:: ASSIGNMENT ::
In full and without change, repeat the records shown below.

Collected data:
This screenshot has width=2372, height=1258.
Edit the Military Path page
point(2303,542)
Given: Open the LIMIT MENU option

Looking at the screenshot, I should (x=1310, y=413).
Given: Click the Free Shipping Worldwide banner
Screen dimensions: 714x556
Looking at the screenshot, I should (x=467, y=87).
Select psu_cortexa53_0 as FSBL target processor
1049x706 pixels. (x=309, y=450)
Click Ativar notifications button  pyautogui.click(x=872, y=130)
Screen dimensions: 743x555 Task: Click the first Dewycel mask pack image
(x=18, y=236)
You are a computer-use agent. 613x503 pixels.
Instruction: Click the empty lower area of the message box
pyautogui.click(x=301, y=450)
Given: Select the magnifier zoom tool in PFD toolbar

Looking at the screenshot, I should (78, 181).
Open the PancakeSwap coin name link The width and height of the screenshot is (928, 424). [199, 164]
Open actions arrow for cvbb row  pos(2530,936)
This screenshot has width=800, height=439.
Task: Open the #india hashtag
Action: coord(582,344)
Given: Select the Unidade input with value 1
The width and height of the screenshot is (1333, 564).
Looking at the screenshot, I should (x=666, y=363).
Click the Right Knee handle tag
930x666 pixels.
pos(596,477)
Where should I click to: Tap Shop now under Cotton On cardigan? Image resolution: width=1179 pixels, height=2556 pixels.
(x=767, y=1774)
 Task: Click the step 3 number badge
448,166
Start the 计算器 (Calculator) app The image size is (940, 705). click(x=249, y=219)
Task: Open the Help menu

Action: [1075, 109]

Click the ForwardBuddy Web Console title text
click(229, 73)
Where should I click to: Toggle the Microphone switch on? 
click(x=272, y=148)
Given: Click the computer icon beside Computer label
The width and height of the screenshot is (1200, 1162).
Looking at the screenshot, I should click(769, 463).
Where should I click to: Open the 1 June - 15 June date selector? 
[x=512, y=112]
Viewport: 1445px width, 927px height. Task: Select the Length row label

:: SOLVED EXERCISE ::
This screenshot has width=2372, height=1258.
Edit the Military Path page
point(2303,542)
Given: Open the LIMIT MENU option

Looking at the screenshot, I should (x=1310, y=413).
Given: Click the Free Shipping Worldwide banner
Screen dimensions: 714x556
Looking at the screenshot, I should (x=467, y=87).
Select psu_cortexa53_0 as FSBL target processor
1049x706 pixels. (x=309, y=450)
Click Ativar notifications button  pyautogui.click(x=872, y=130)
Screen dimensions: 743x555 Task: Click the first Dewycel mask pack image
(x=18, y=236)
You are a computer-use agent. 613x503 pixels.
Instruction: Click the empty lower area of the message box
pyautogui.click(x=301, y=450)
Given: Select the magnifier zoom tool in PFD toolbar

Looking at the screenshot, I should (78, 181).
Open the PancakeSwap coin name link The width and height of the screenshot is (928, 424). [199, 164]
Open actions arrow for cvbb row  pos(2530,936)
This screenshot has width=800, height=439.
Task: Open the #india hashtag
Action: coord(582,344)
Given: Select the Unidade input with value 1
The width and height of the screenshot is (1333, 564).
Looking at the screenshot, I should (x=666, y=363).
Click the Right Knee handle tag
930x666 pixels.
pos(596,477)
Where should I click to: Tap Shop now under Cotton On cardigan? Image resolution: width=1179 pixels, height=2556 pixels.
(x=767, y=1774)
 Task: Click the step 3 number badge
448,166
Start the 计算器 (Calculator) app The image size is (940, 705). click(x=249, y=219)
Task: Open the Help menu

Action: [1075, 109]

Click the ForwardBuddy Web Console title text
click(229, 73)
Where should I click to: Toggle the Microphone switch on? 
click(x=272, y=148)
Given: Click the computer icon beside Computer label
The width and height of the screenshot is (1200, 1162).
Looking at the screenshot, I should click(769, 463).
Where should I click to: Open the 1 June - 15 June date selector? 
[x=512, y=112]
Viewport: 1445px width, 927px height. Task: Select the Length row label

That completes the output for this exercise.